Das Militärstrafrecht, das im Zweiten Weltkrieg mehrmals verschärft wurde, lieferte die Angeklagten zunehmend der Willkür der Wehrmachtskommandeure aus, die als Kriegsrichter fungierten. Einflussreichster Kommentator des NS-Militärstrafrechts war der Jurist Erich Schwinge, der 1944 noch als strafbare Handlung "im Krieg gegen Russland jegliche Unterstützung der Ziele des Bolschwismus" hinzufügte. Schon jede sozialistische, kommunistische oder pazifistische Gesinnung, mündlich oder schriftlich geäußert oder ein Kontakt zu einem russischen Kriegsgefangenen oder Hilfe für verfolgte Juden konnte somit als Kriegsverrat gewertet und mit dem Tode bestraft werden.

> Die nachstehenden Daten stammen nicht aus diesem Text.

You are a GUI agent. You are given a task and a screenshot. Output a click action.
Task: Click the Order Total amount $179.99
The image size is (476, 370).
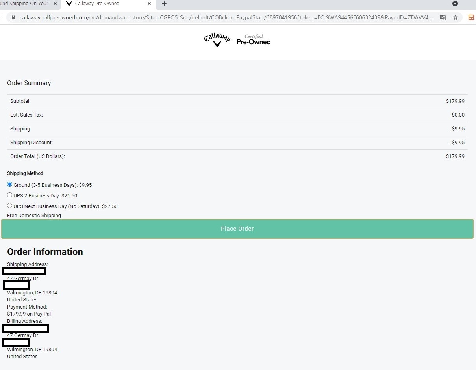(455, 156)
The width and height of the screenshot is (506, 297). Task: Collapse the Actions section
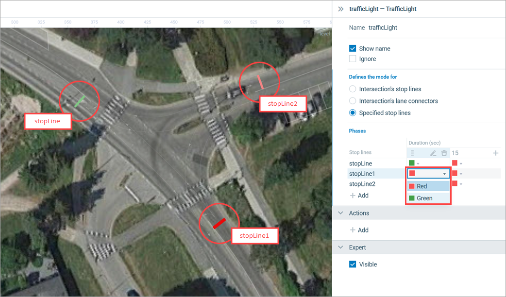click(x=340, y=213)
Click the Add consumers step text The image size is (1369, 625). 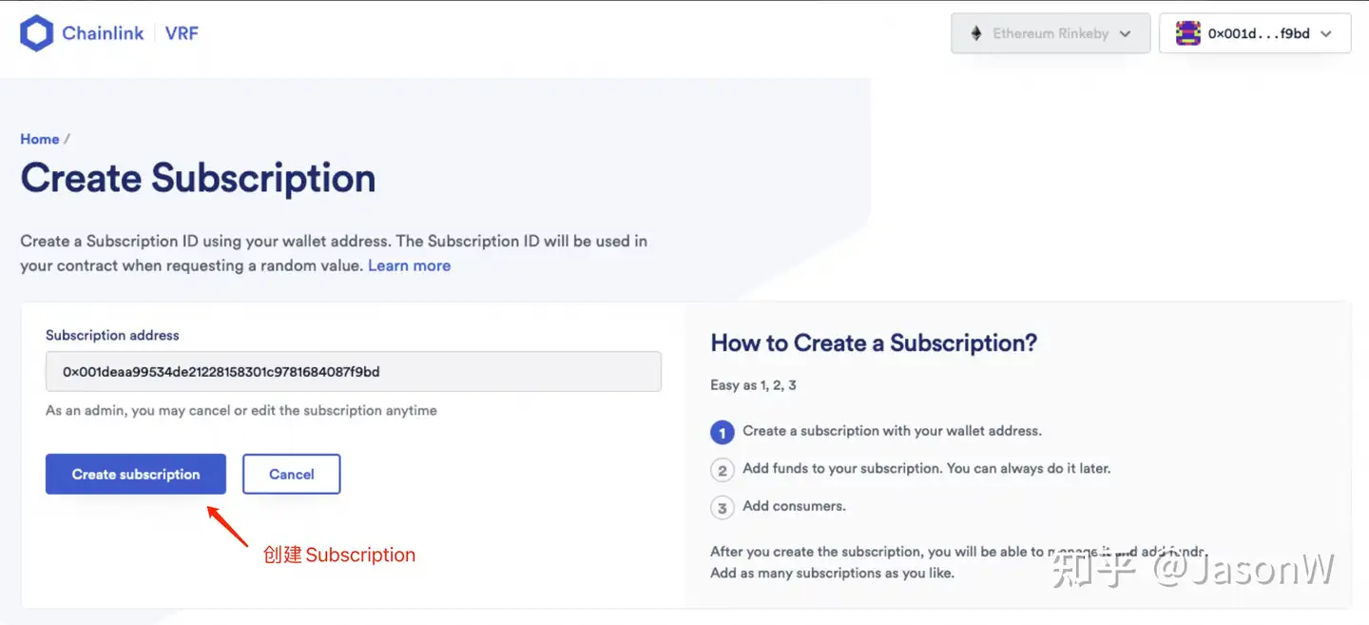(794, 506)
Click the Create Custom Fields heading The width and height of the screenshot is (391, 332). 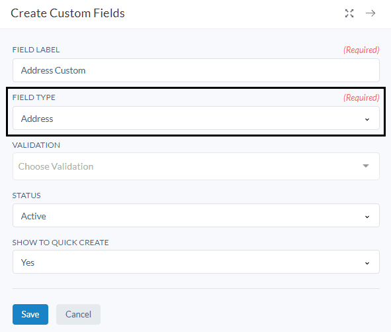[67, 13]
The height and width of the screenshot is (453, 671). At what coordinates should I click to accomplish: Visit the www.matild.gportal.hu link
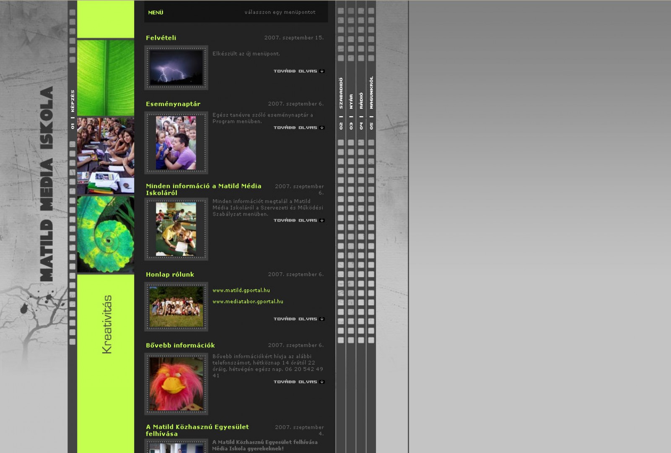[x=241, y=290]
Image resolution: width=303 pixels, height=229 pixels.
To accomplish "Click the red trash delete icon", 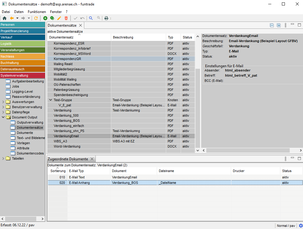I will tap(66, 18).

Jener Militärstrafrechtler und "fürchterliche Jurist" Erich Schwinge (1903-1994) war trotz seiner NS-Karriere an den Universitäten von Marburg und Wien sowie als Kriegsrichter, der Todesurteile zu verantworten hatte, nach 1945 wieder an der Universität Marburg Ordinarius, avancierte zum stellvertretenden Landesvorsitzenden der FDP und hatte 1955/56 das Amt des Rektors der Universität inne.

Die Autoren legen in den Einleitungskapiteln zu den in dem Band dokumentierten 33 Urteilen der NS-Militärjustiz prägnant dar, wie zählebig sich in der Öffentlichkeit, der Justiz und bei Politikern bis heute die Vorurteile gegenüber den Opfern des Kriegsverrats-Paragraphen gehalten haben. Überzeugend plädieren sie mit Verweis auf die erfolgte wissenschaftliche Aufarbeitung dafür, die wegen "Kriegsverrats" Verurteilten nicht länger auszugrenzen.

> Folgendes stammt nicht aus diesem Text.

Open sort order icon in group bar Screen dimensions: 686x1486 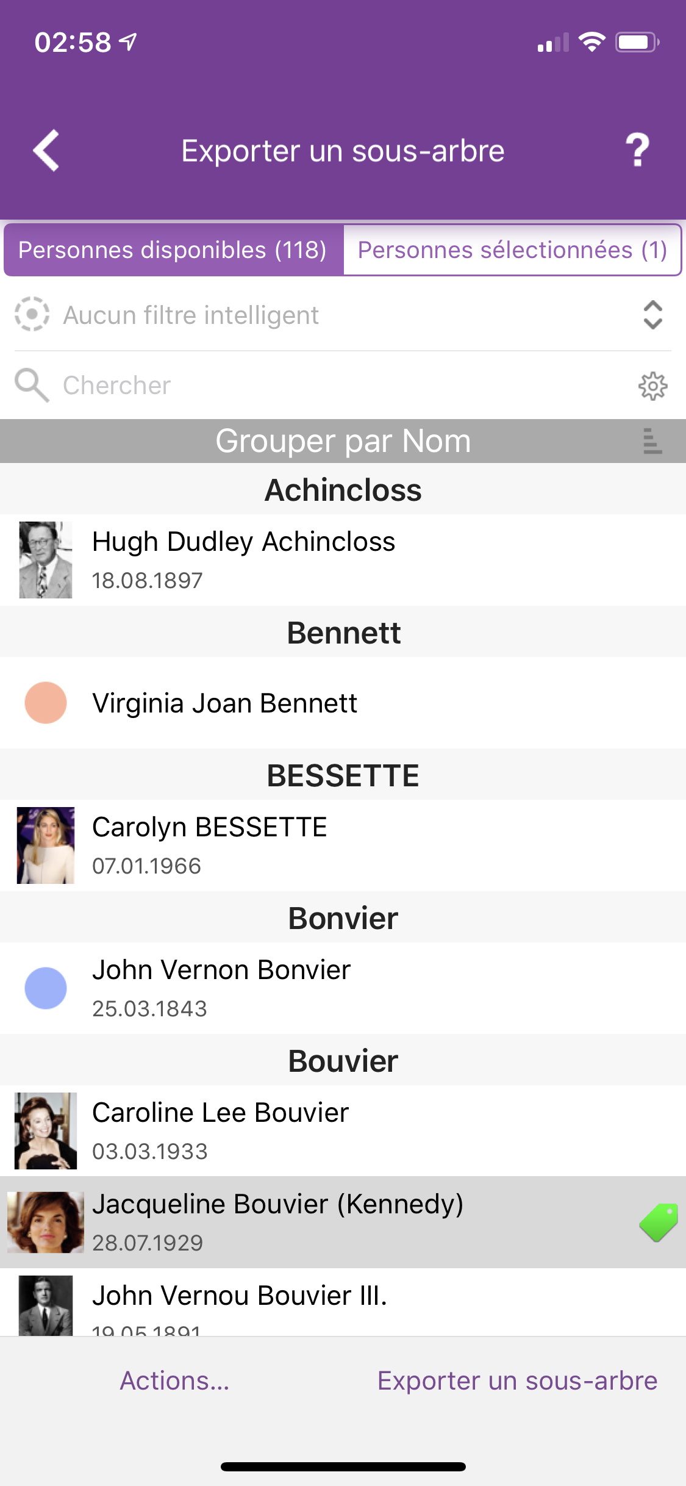(x=652, y=440)
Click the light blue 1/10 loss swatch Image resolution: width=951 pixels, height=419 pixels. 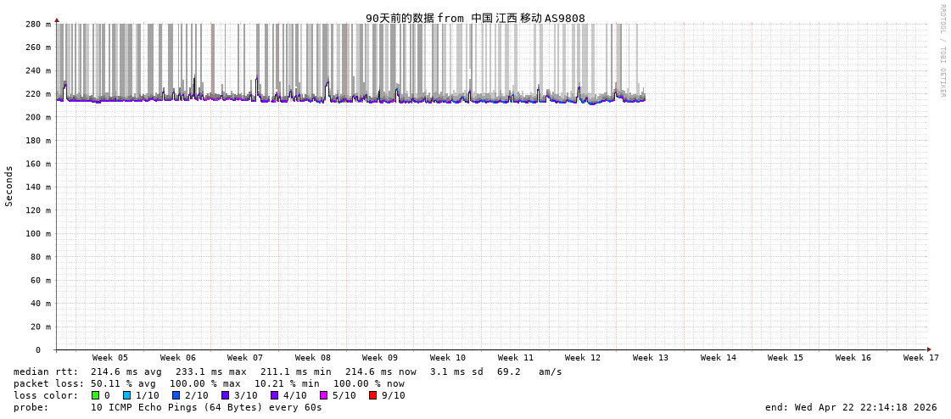(126, 395)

Die meisten der nach diesem Paragraphen verurteilten Wehrmachtsoldaten waren kleine Leute in Uniform, die, ähnlich wie die Kriegsdienstverweigerer, Deserteure und Wehrkraftzersetzer, Widerstand gegen Hitler und den Vernichtungskrieg zu leisten versuchten. Einige von ihnen gingen in bewaffnete Widerstandsgruppen, andere fielen durch oppositionelle Gesinnung auf. Eine Kollaboration mit den Kriegsgegnern Deutschlands war den wenigsten möglich.

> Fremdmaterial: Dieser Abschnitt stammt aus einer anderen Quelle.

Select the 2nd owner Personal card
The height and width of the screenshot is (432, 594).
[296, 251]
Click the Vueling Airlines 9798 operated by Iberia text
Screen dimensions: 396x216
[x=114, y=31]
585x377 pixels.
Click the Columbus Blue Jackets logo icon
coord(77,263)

Nicht selten entstand das Delikt "Kriegsverrat" erst in den Köpfen der Kriegsrichter. Sie konstruierten aus widerständigen Handlungen eine Begünstigung des Feindes. Diese Dokumentation ist ein Appell an den Gesetzgeber, heißt es im Vorwort, endlich auch die Urteile wegen Kriegsverrats aufzuheben und die Opfer zu rehabilitieren.

Zu den Herausgebern: Wolfram Wette, geb. 1940, ist Historiker und seit 1998 Professor an der Universität Freiburg, Mitbegründer des Arbeitskreises Historische Friedensforschung. Zahlreiche Bücher über die NS-Zeit. Lieferbar: "Recht ist, was den Waffen nützt", "Schule der Gewalt", Detlef Vogel, geb. 1942, ist ebenfalls Historiker, Mitarbeiter u.a. des Deutschen Tagebucharchivs in Emmendingen. Beide Wissenschaftler sind durch ihre jahrelange Forschungstätigkeit am Militärgeschichtlichen Forschungsamt in Freiburg sowie zahlreiche wissenschaftliche Publikationen ausgewiesene Experten für die Thematik Militär und Gesellschaft in der Neuzeit.